Correctly Interpreting the -doMajorMinor flag.

This flag is important as it designates the roles of these allele types based on parameters. ANGSD uses different modes for this.

  • 1: Genotype Likelihoods: Estimate Major and Minor alleles from Genotype Likelihoods. Major is the more common allele, Minor the alternative allele state.

  • 2: Base Counts: Choosing the two most frequent bases across individuals by counts, NOT by Genotype Likelihoods.

  • 3: Pre-defined: Designating Major and Minor allele by pre-defined files using the -sites option

  • 4: Force reference major: Fixing the major allele (thus, not necessarily the most frequent allele) by the reference allele state of a fasta file using the -ref option. The minor (alternative) allele frequency is estimated by Genotype Likelihoods.

  • 5: Force ancestral major: Fixing the major allele by the ancestral allele state of a fasta file using the -anc option. The minor (alternative) allele frequency is estimated by Genotype Likelihoods.

To my knowledge, there is no difference in allele frequency estimation between ancestral and reference alleles.

Applying the -doMAF option:

This option specifies, how you calculate the allele frequency themselves.

  • 1: Using the knownEM algorithm to infer the minor allele frequency using the EM algorithms on Genotype Likelihoods .

  • 2: Using the unknownEM algorithm to infer the minor allele frequency.
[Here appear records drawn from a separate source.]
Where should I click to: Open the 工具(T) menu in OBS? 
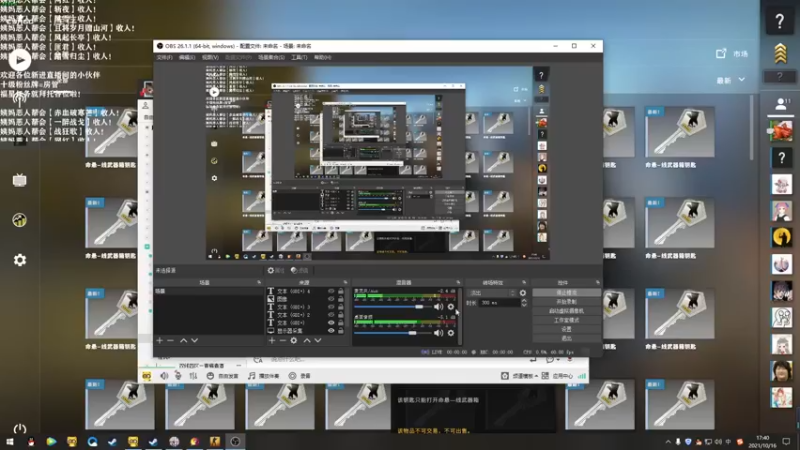tap(299, 57)
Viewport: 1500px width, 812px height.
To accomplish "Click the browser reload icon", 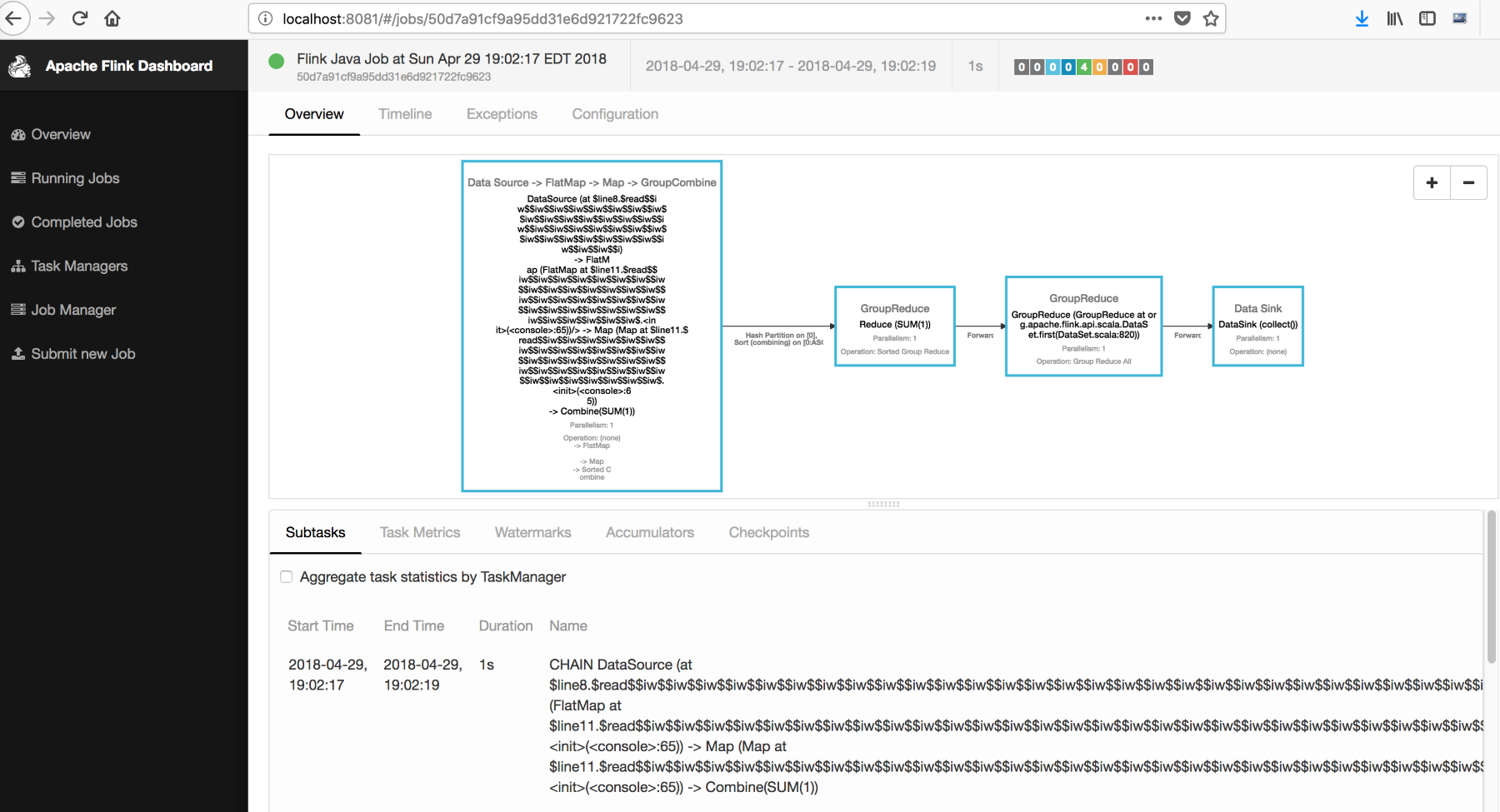I will pyautogui.click(x=80, y=18).
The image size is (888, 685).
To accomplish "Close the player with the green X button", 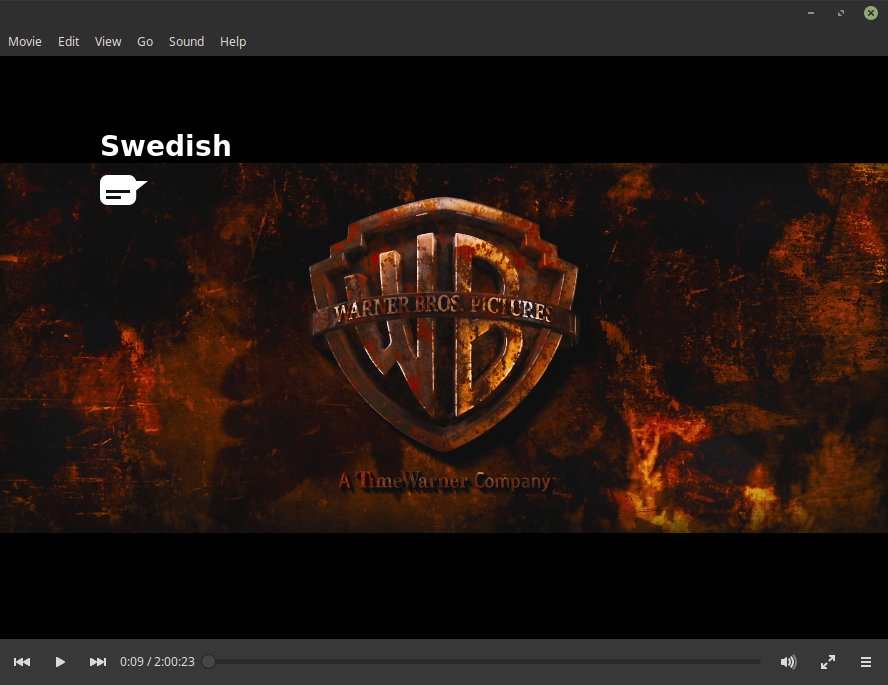I will [x=871, y=12].
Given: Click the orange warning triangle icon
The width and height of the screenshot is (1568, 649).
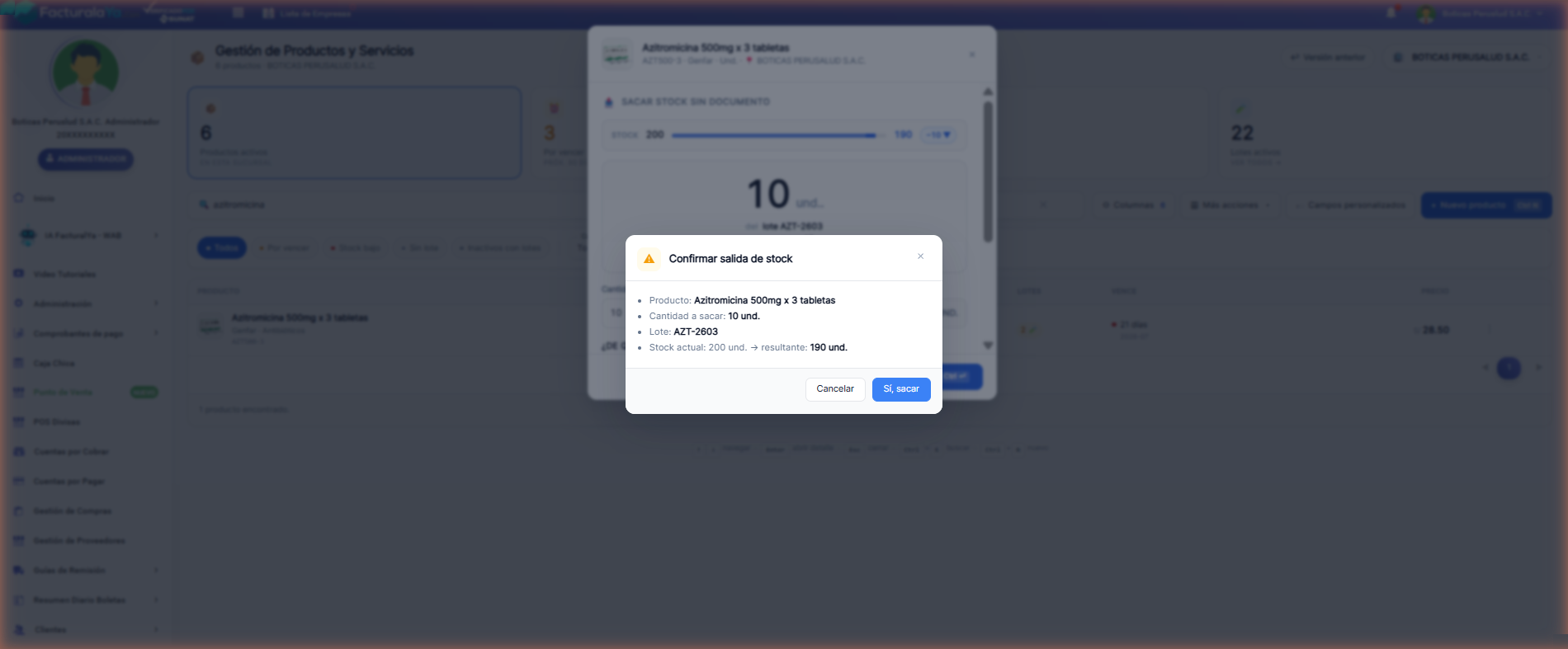Looking at the screenshot, I should point(649,259).
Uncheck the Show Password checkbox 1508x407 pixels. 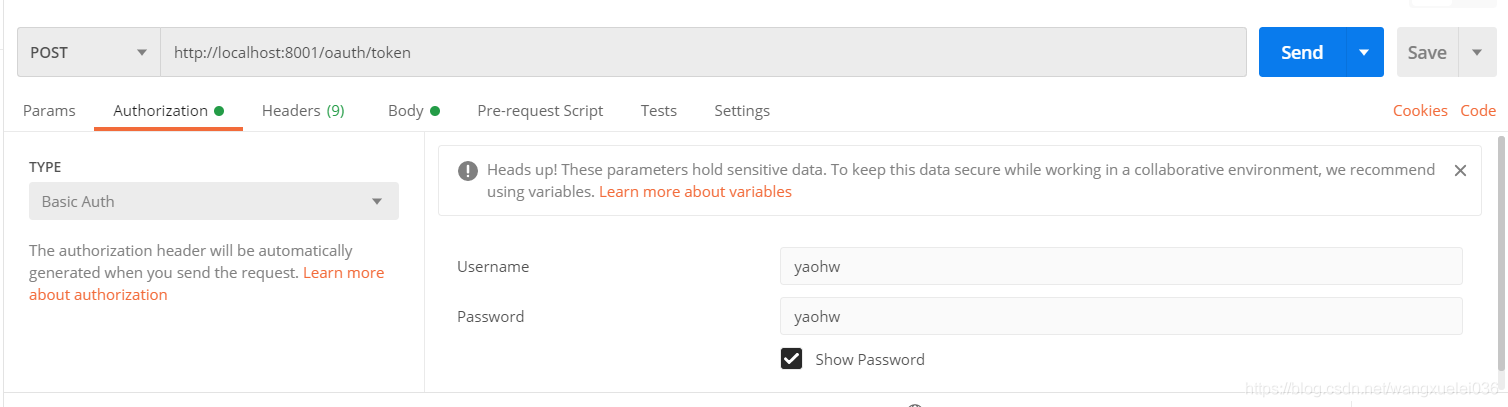[792, 359]
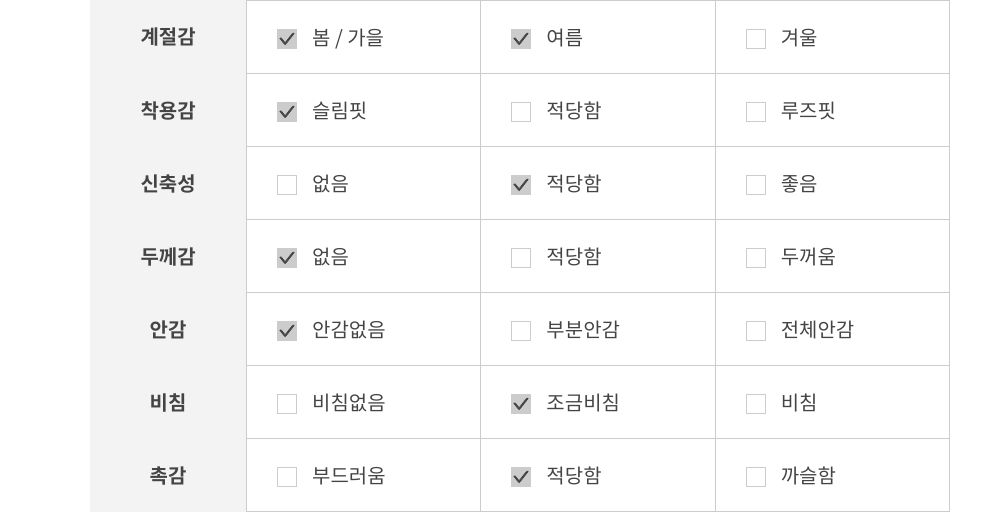Check the 까슬함 checkbox
This screenshot has height=528, width=1000.
click(x=756, y=477)
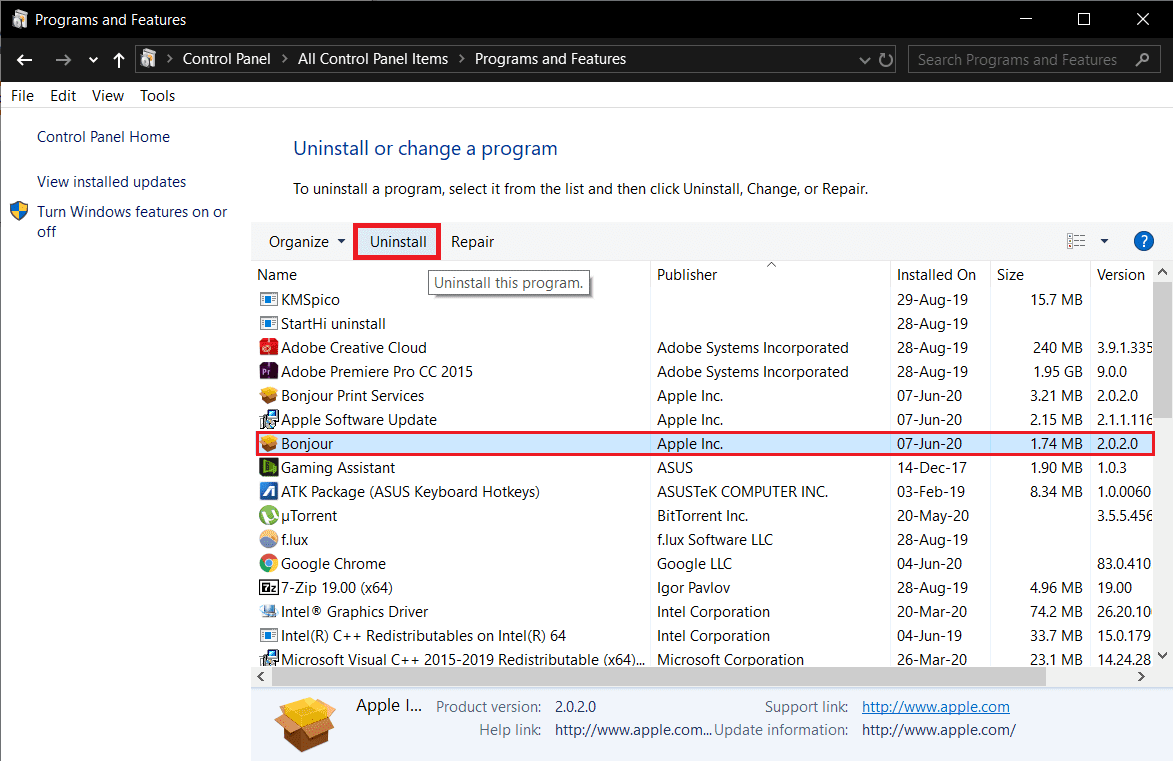Select the Google Chrome program icon
1173x761 pixels.
[268, 564]
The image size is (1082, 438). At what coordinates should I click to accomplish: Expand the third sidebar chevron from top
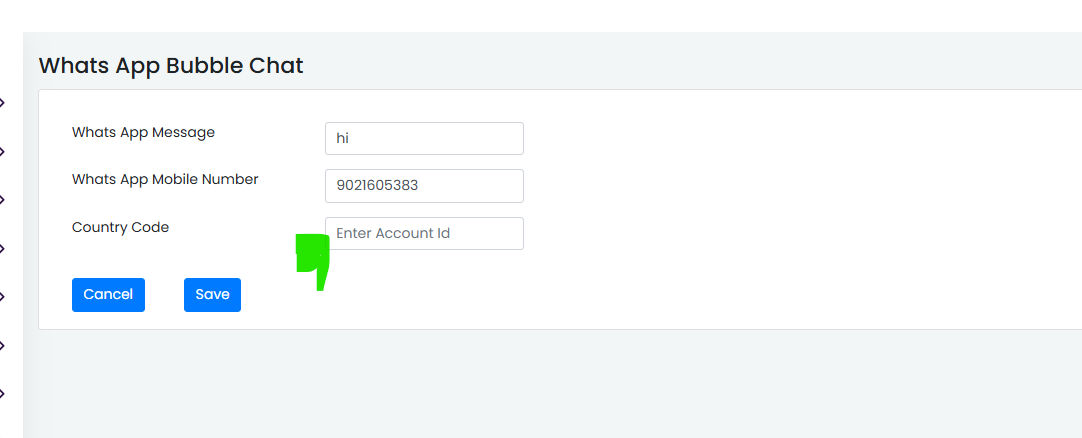[x=2, y=200]
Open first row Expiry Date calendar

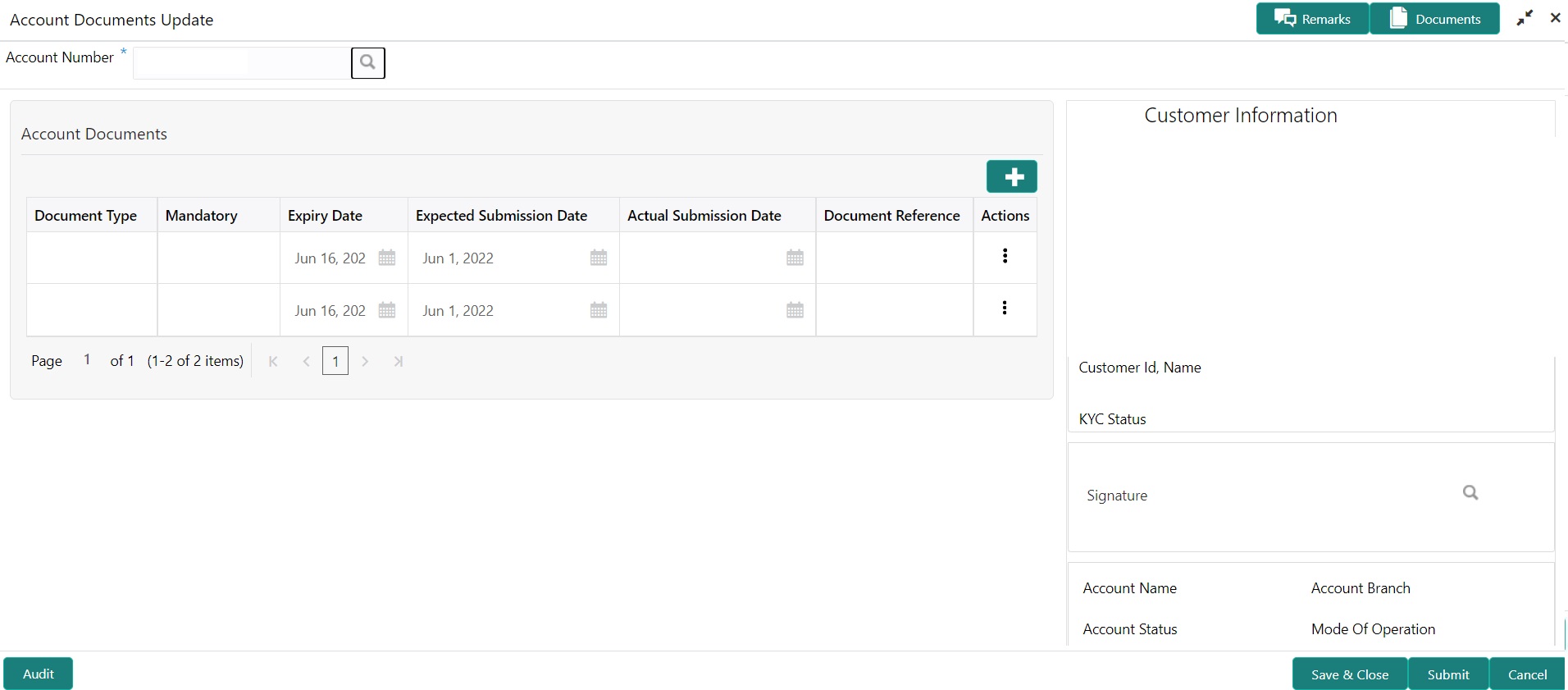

Instead of specifying a single minor allele, ANGSD considers all three remaining alleles as potential minor alleles and sums over their probabilities (marginalizing) to obtain the minor allele frequency.

  • 4: Calling the Minor Allele Frequency directly from the Genotype Probabilities supplying a beagle file (-beagle).

  • 8: Directly inferring the allele frequency from simple base counts. Needs the -doCounts 1 option activated too.

These options can be further combined by adding the numbers. For example, knownEM and unknownEM are often combined (1 + 2) by -doMAF 3 to obtain both types of Minor Allele Frequencies

Inferring the Major Allele Frequency

As we are often assuming bi-allelic (ancestral vs. derived) states in many analyses and unknownEM further calculates the Minor Allele frequency by the summarized probability of non-major alleles, the major allele frequency can be approximated by

Major Allele Frequency ~ 1 – (unknown) Minor Allele Frequency.

Filtering Allele Frequencies

When calling allele frequencies, it is imperative to appropriately filter your sites and avoid artefacts. Relevant filters include:

  • -minMaf: Define a Minimum Allele Frequency from the -doMAF calculations. Helpful to include / exclude (near-)fixed sites.

  • -SNP_pval: Set a p-value for the allele state inference, hence insignificant estimation will get removed from the output.

  • -minInd: Remove sites with data in less than a given number of individuals.

  • -rmTriallelic: Remove tri-allelic sites from the output.

  • -setMinDepth: Set minimum coverage depth across all samples for more accurate allele state inference, requires -doCounts 1

  • -setMinDepthInd: Set minimum coverage depth per sample. Particularly useful in uneven coverage distribution, requires -doCounts 1

Interpreting the output files

The output files are gzipped in a .maf format. To read them, we can use the zcat function or gunzip them completely. The data structure is a tab separated file with the columns:

  1. chromo: Contig on which the site was called.

  2. Position: Base position of the site on the contig

  3. Major: Major base allele, see above

  4. Minor: Minor (alternative) base allele, see above.

  5. knownEM: Allele frequency of the minor allele inferred by Genotype Likelihoods.

  6. unknownEM: Allele frequency of the minor allele inferred by the probabilities of the non-major alleles.

  7. pK-EM: Only present when -SNP_pval was defined. Calculated p-value of your knownEM allele frequency.

  8. pu-EM: Only present when -SNP_pval was defined. Calculated p-value of your unknownEM allele frequency.